### Text segment
------------------------------------------------------------
Table \ref{tab:disease_detection_metrics} compares the performance of various models in classifying leaf diseases, using key metrics such as Area under the Curve (AuC), and Recall across both training and validation datasets. AlexNet achieves the highest training metrics, reaching an AuC of 0.9968 and a Recall of 0.9846, which underscores its robust classification capabilities on the training set. While its validation scores are slightly lower, they remain impressive, indicating strong generalization with an AuC of 0.9963, BA and Recall of 0.9825. InceptionV3 exhibits competitive performance, achieving the same AuC as AlexNet and a slightly lower recall of 0.9841, as well as similar validation metrics with an AuC of 0.9960 and a recall of 0.9826, which surpasses the validation recall of AlexNet.
MobileNetV3Large also demonstrates high performance, particularly in terms of balanced training and validation scores, with minimal drop-offs between datasets. This model offers a reliable balance of efficiency and performance. VisionTransformer, and ConvNeXtLarge show moderately high scores, though they fall short of the leading models, particularly in validation performance, indicating they might be more prone to slight overfitting or may have less capacity for capturing subtle disease-related features in this dataset. VGG19, while competitive, shows comparatively lower scores on both training and validation, suggesting potential limitations in its feature extraction for this specific task.
Overall, the analysis highlights AlexNet and InceptionV3 as top-performing models for leaf disease classification, with InceptionV3 particularly excelling in validation performance, showcasing its effectiveness in achieving reliable generalization. Additionally, ResNet and MobileNetV3Large also emerge as viable leaf detection models, exhibiting lower but still acceptable performance in their task.
Figure \ref{fig:metrics_disease_detection_masked} presents the training and validation performance of various models over 30 epochs in terms of binary accuracy and loss, providing insights into their convergence behaviors and generalization capabilities for leaf disease classification.
------------------------------------------------------------
### The problem
Answer these questions about the leaf disease model comparison above:
(a) What validation AuC does AlexNet reach?
(b) Which model is said to offer a reliable balance of efficiency and performance?
(c) Over how many epochs does the figure show training and validation performance?

Extracted data entries
------------------------------------------------------------
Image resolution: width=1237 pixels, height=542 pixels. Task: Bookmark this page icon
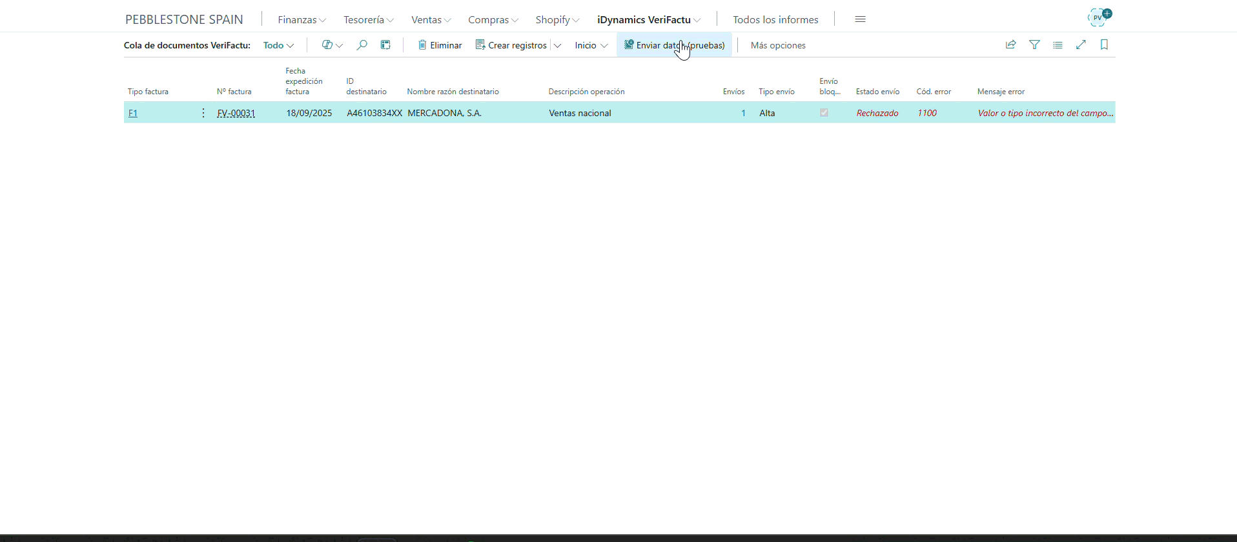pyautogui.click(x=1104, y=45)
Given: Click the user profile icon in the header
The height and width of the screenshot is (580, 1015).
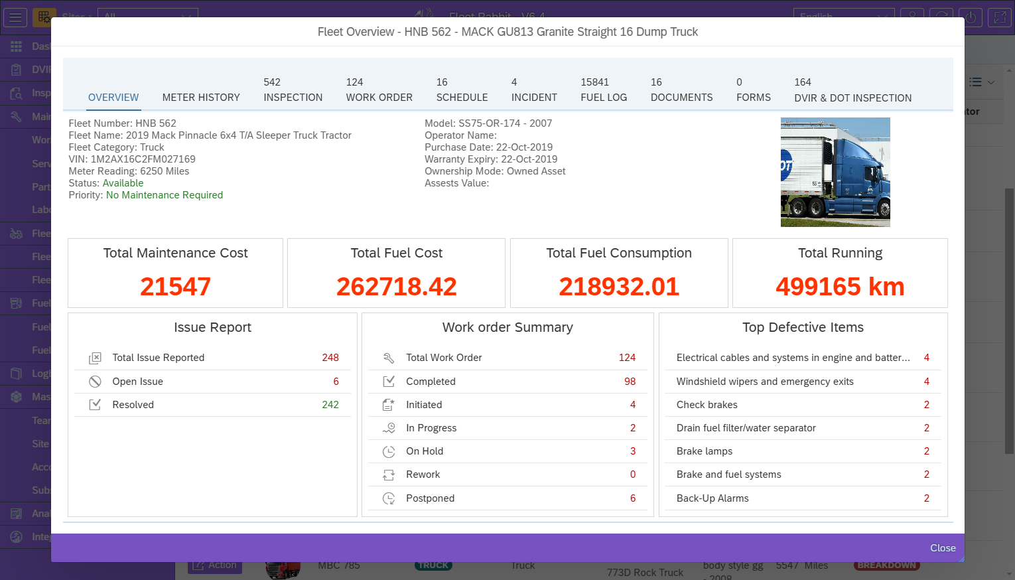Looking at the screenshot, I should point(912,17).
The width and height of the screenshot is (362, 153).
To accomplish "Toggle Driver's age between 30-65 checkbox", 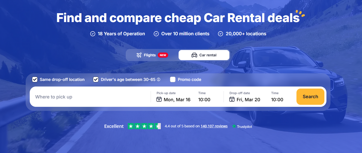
------------------------------------------------------------
### Reply
(a) 0.9963
(b) MobileNetV3Large
(c) 30